Spencer’s visit to Dakar included meetings with Capt. Karim Mara, Senegalese deputy chief of naval staff, as well as leaders from the Senegalese Navy and the U.S. Office of Security Cooperation. Prior to the port visit, Spencer embarked maritime counterparts from Cabo Verde, Senegal and The Gambia for a security patrol to identify and deter illegal, unreported, unregulated (IUU) fishing as well as build living marine resource enforcement capacity with African partner nations.

“We were able to build maritime domain awareness with our partners by establishing an offshore law enforcement presence that demonstrated Cabo Verde’s, Senegal’s, and The Gambia’s commitment to maritime security and living marine resource enforcement. We did this by conducting combined maritime law enforcement operations and effectively communicating and coordinating with each country’s Maritime Operations Center,” said Cmdr. Corey Kerns, Spencer’s commanding officer.

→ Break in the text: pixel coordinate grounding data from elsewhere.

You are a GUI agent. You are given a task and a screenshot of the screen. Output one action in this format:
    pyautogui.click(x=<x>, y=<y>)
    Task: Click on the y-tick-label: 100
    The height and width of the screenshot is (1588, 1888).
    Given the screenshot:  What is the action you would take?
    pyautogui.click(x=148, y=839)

This deployment demonstrates NAVAF and the U.S. Coast Guard’s commitment and longstanding partnership to work with our African partners to counter illicit maritime activity in the Atlantic Ocean. The U.S. Coast Guard regularly integrates and operates within the NAVAF area of operations. The U.S. Coast Guard’s authorities and capabilities provide the Joint Force with unique tools that bridge the cooperation-to-conflict continuum.

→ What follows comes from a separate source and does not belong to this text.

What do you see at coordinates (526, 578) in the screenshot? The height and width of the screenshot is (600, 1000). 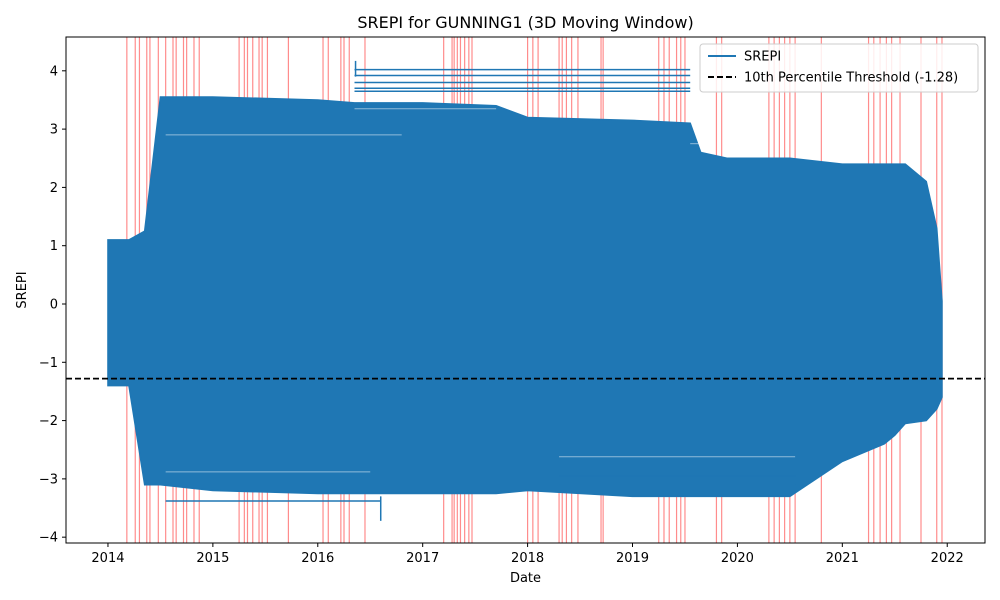 I see `x-axis-label: Date` at bounding box center [526, 578].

Senegal and the United States share a proud history of promoting peace and security in Africa. Later this month, Senegal will participate in the NAVAF-led exercise Obangame Express 2023, the largest annual maritime security exercise in Western Africa. These types of exercises strengthen partnerships and allow countries to work more closely on shared transnational maritime challenges.

“The United States and Senegal enjoy an exceptional security partnership that bolsters our shared efforts to promote peace and security in West Africa, combat illegal, unreported, and unregulated fishing, and protect marine resources," said Mike Raynor, U.S. Ambassador to Senegal. "The arrival of USCGC Spencer to Dakar reflects that robust partnership.”

The U.S. shares a common interest with African partner nations in ensuring security, safety, and freedom of navigation on the waters surrounding the continent, because these waters are critical for Africa’s prosperity and access to global markets.

U.S. Coast Guard Atlantic Area, headquartered in Portsmouth, Virginia, oversees all Coast Guard operations east of the Rocky Mountains to the Arabian Gulf, spanning across five Coast Guard districts and 40 states.

For over 80 years, U.S. Naval Forces Europe-U.S. Naval Forces Africa (NAVEUR-NAVAF) has forged strategic relationships with allies and partners, leveraging a foundation of shared values to preserve security and stability.

Headquartered in Naples, Italy, NAVEUR-NAVAF operates U.S. naval forces in the U.S. European Command (USEUCOM) and U.S. Africa Command (USAFRICOM) areas of responsibility. U.S. Sixth Fleet is permanently assigned to NAVEUR-NAVAF, and employs maritime forces through the full spectrum of joint and naval operations.